Recently, I spoke at a seminar attended by many healthcare professionals. Although I addressed various HIPAA-related issues, many of the questions posed by the audience focused on how HIPAA applies in an electronic environment. In many instances, HIPAA operates in the same manner in an electronic environment as it does in a paper one. However, there are certain HIPAA-related provisions that apply somewhat differently, including the following:
- Access – HIPAA permits covered entities to require that individuals requesting access to their medical records make such requests in writing. Because HIPAA has always treated electronic documents as written ones, HIPAA allows covered entities to offer individuals the right to use electronic means, such as email or a web portal, to make requests for access to their medical records.
- Response to Access Requests – HIPAA requires covered entities to respond to requests for access within 30 days after receiving any such request. But covered entities may respond sooner - something that would seem feasible when a covered entity permits individuals to make such requests via electronic means as noted above; and by responding to such requests well before the 30-day deadline for doing so may be one way in which covered entities distinguish themselves from others within the healthcare marketplace.
- Personal Representatives – HIPAA permits legally authorized personal representatives to have the same right of access to an individual’s protected health information (“PHI”) as that individual himself/herself when such individual is unable to act on his/her own behalf—and this is true in an electronic environment, too. But covered entities must be able to verify the identity of anyone who requests access to PHI on behalf of another. In this regard, HIPAA permits covered entities to use their own professional judgment in order to establish reasonable policies and procedures to verify the identity and authority of any person who requests PHI on behalf of another. Such verification may be obtained through various means, including electronically, provided (i) appropriate steps are taken to verify the identity of anyone claiming to be acting in the capacity of a personal representative and his/her authority to do so; and (ii) the necessary documents, statements, or representations are obtained as required by particular HIPAA-related provisions. Accordingly, covered entities that receive or respond to electronic requests for access to PHI should ensure their verification and documentation policies and procedures are reasonable in light of the electronic environment in which they operate.
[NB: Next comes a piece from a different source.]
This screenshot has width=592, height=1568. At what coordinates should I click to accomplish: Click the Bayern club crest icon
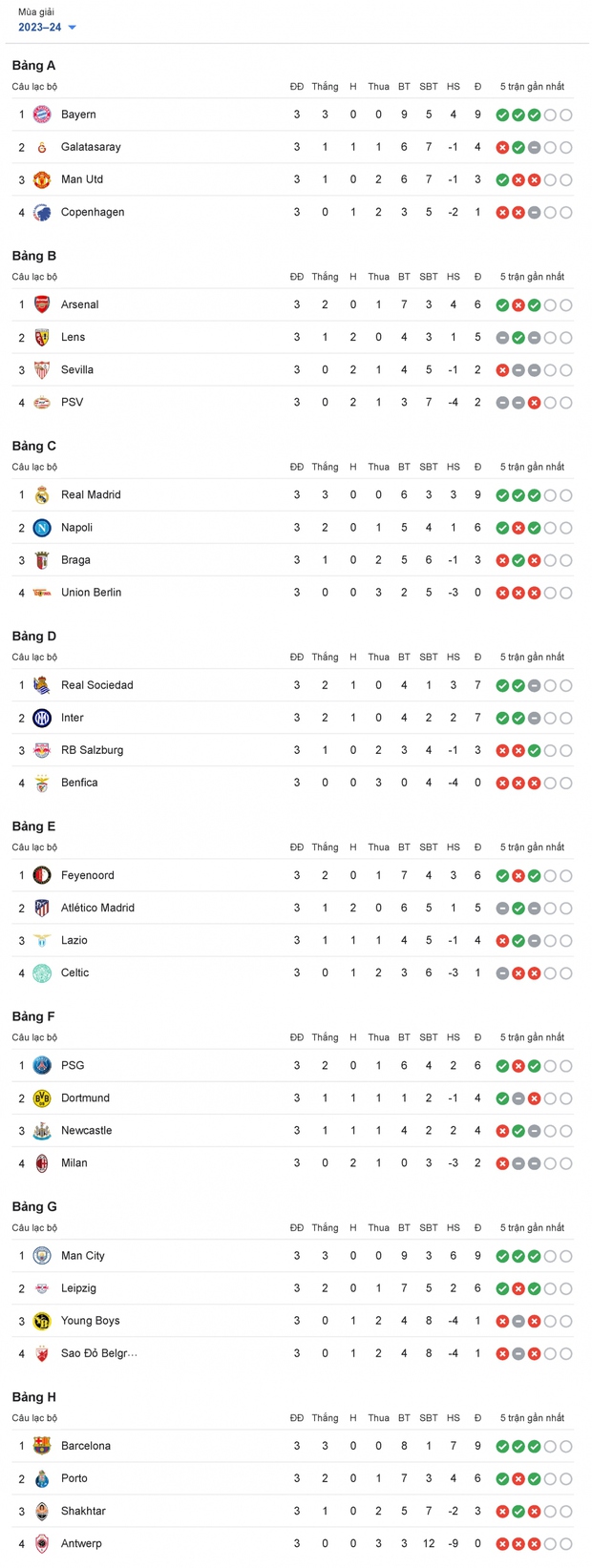click(42, 115)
- Designated Record Set (“DRS”) - An individual has a right of access to his or her PHI that exists within a covered entity’s DRS that includes (i) a provider’s medical and billing records; (ii) information regarding health plan enrollment, payment, claims adjudication and case or medical management record systems; and (iii) other information used by the covered entity to make healthcare decisions about such individual. To the extent covered entities maintain their own electronic record systems, their choice to link those systems to a network for electronic health information exchange purposes, does not necessarily change the status of the information within their DRS. In other words, information that meets the definition of a DRS remains part of such DRS even if such information is linked to a network. But whatever information a covered entity imports into its electronic records via a network may become integrated as part of that entity’s DRS. However, network participation by itself doesn’t make all other information about an individual that is accessible through the network part of the covered entity’s designated record set. Stated differently, the ability to link health information through a network doesn’t obligate the covered entity to provide access to the designated record set of another covered entity that participates in the network. Also, covered entities that use electronic records, such as electronic health records, should be aware that an individual’s right of access applies regardless of the format of such individual’s PHI. Therefore, a DRS is not limited to information contained in an electronic record, but also includes any non-duplicative electronic or paper-based information that qualifies as part of such DRS. While some overlap may exist initially as covered entities transition from paper to electronic record sets, covered entities will likely find their access-related obligations to be less time consuming and less labor intensive the more they convert to electronic health records.
- Form of Access - If individuals request their PHI be provided in electronic form, use of electronic records by covered entities shall probably increase the amount of PHI they are able to produce electronically - a benefit to the person making the request and the covered entity. Specifically, electronic access may provide individuals with more timely access to more PHI and in a more convenient manner. For example, electronic copies of PHI may be downloaded to CDs, thereby providing individuals with more convenient means of transporting and maintaining their PHI. Also, electronic health records may enable covered entities to offer individuals immediate and ongoing access into the covered entity’s DRS, such as through a personal health record, while reducing the time, expense, and labor involved in providing such access. But if individuals request access to their PHI in hard copy format, HIPAA requires the covered entity to provide such access even if the PHI in question is stored in an electronic record.